● Task instructions:
Leaving out all pictures, transcribe exactly the lines between the line with "Remove the 顶底指标 indicator" and the last line of the records below, both included.

[Collected data entries]
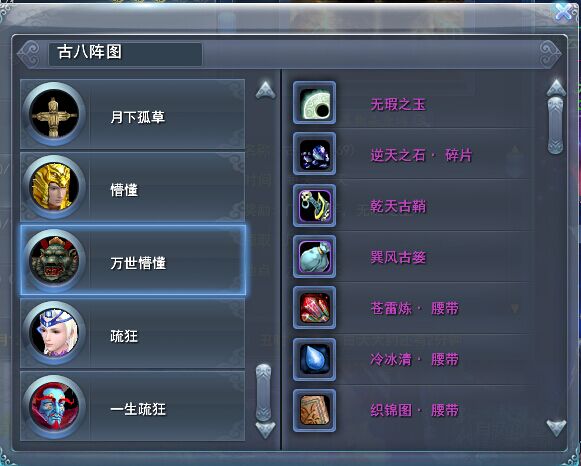Click the 月下孤草 straw doll avatar

54,114
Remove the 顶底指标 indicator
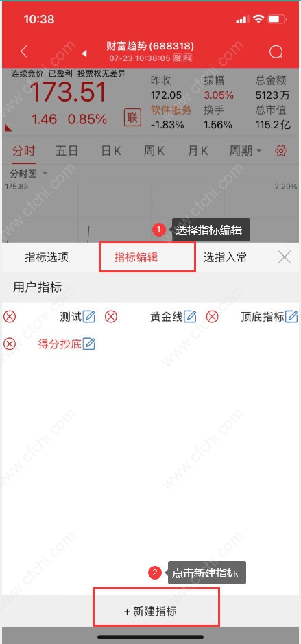This screenshot has height=644, width=301. pyautogui.click(x=213, y=317)
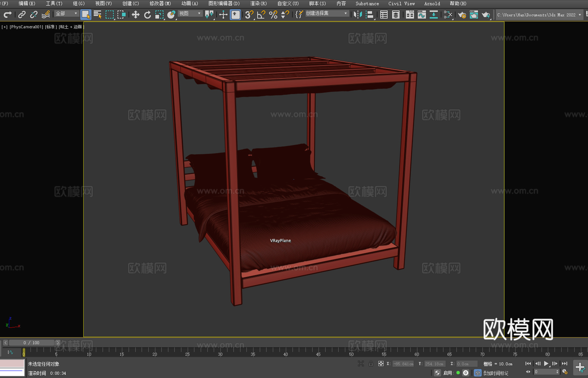
Task: Toggle the 3D Snaps button
Action: pyautogui.click(x=249, y=14)
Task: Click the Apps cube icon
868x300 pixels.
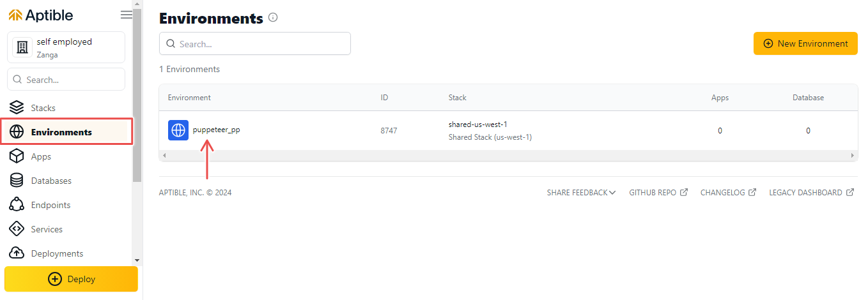Action: (x=17, y=156)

● Output of the task:
Remove the 顶底指标 indicator
This screenshot has height=644, width=301. pyautogui.click(x=213, y=317)
Task: Toggle the 3D Snaps button
Action: pyautogui.click(x=249, y=14)
Task: Click the Apps cube icon
868x300 pixels.
Action: (x=17, y=156)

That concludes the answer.